“Are you watching virtual reality in there?”
Jesse Johnson often gets questions like this when he wears his eSight glasses. The low vision device, which improves sight for people with visual impairments and legal blindness, does look a bit like something out of Star Trek. But it’s not a fictional prop. It makes a world of difference for Jesse’s quality of life. He uses eSight glasses to assist him in his college computer science program, and at his grocery store job.
Jesse’s introduction to eSight eyewear was serendipitous. At the technical school he attends, a substitute teacher used eSight while teaching the class. He let Jesse try it, and the impact was immediate.
“I was hooked. I had to get a pair for myself.”

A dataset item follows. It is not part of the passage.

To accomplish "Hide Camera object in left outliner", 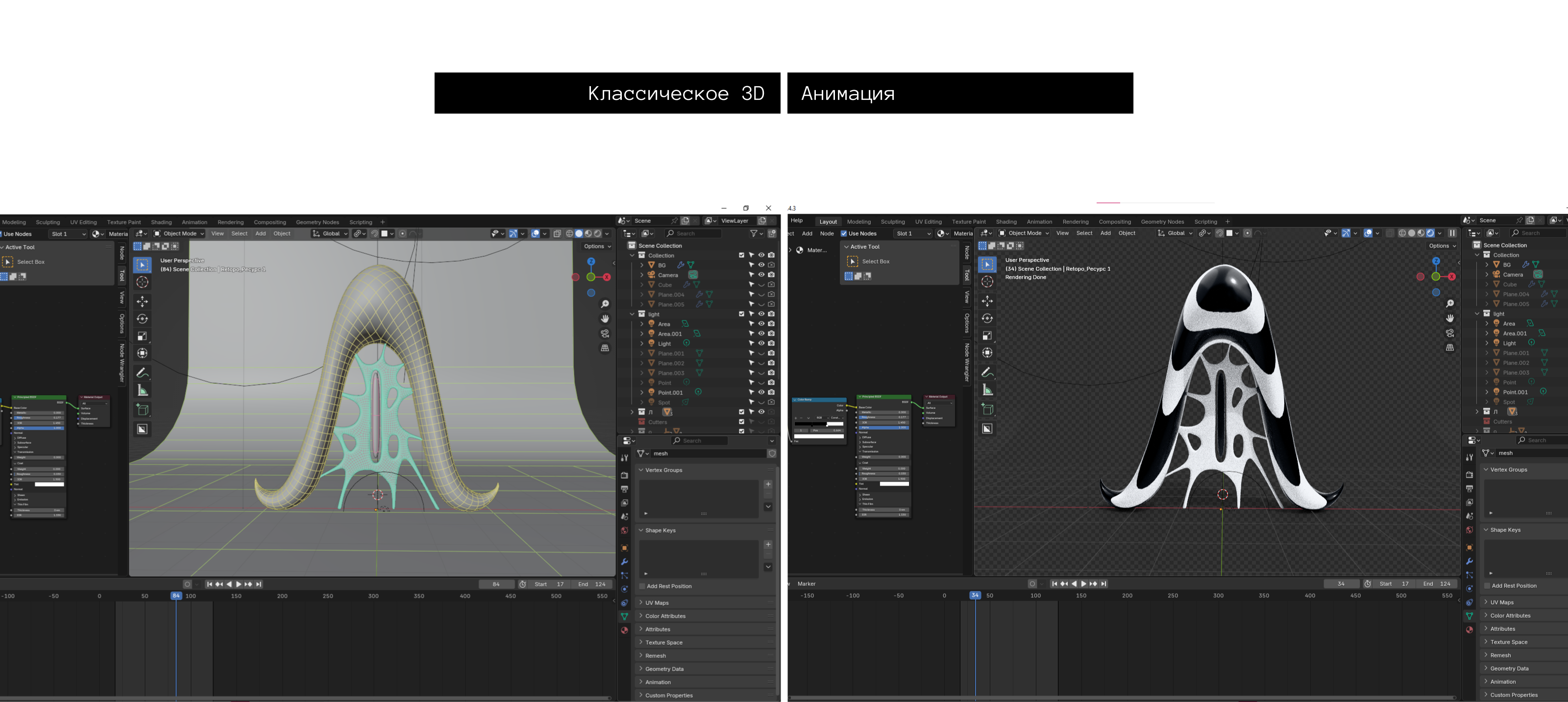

“I put them on, and I couldn’t believe the detail. I could see the room clearly. I could see everything.”
Jesse has retinopathy of prematurity, which, as the name suggests, has a lifelong effect on eyesight for babies born prematurely.
After a demonstration in Philadelphia, Jesse began fundraising on Gofundme, and was able to get eSight glasses for himself. Now it’s part of his day-to-day life, and not just for school and work. Jesse uses eSight to read newspapers and books at home, and to read menus when he’s at dinner with his family.
People with questions about the headset quickly move from curiosity to amazement. Most don’t know that this kind of technology exists. It truly is Sci Fi come to life.
For Jesse, it’s been life-changing. “I have always been independent, but now I’m much more so. I can do my own thing, without needing people to help me.”
Like many eSight users, Jesse also uses his enhanced independence to help others. At college, he uses a 3D printer to create artificial hands for children. The small parts can be tricky to both handle and see. It’s the kind of thing that once might have been closed off to him.
“Before eSight, I never dreamed I’d be able to do something like that. Now, I can.”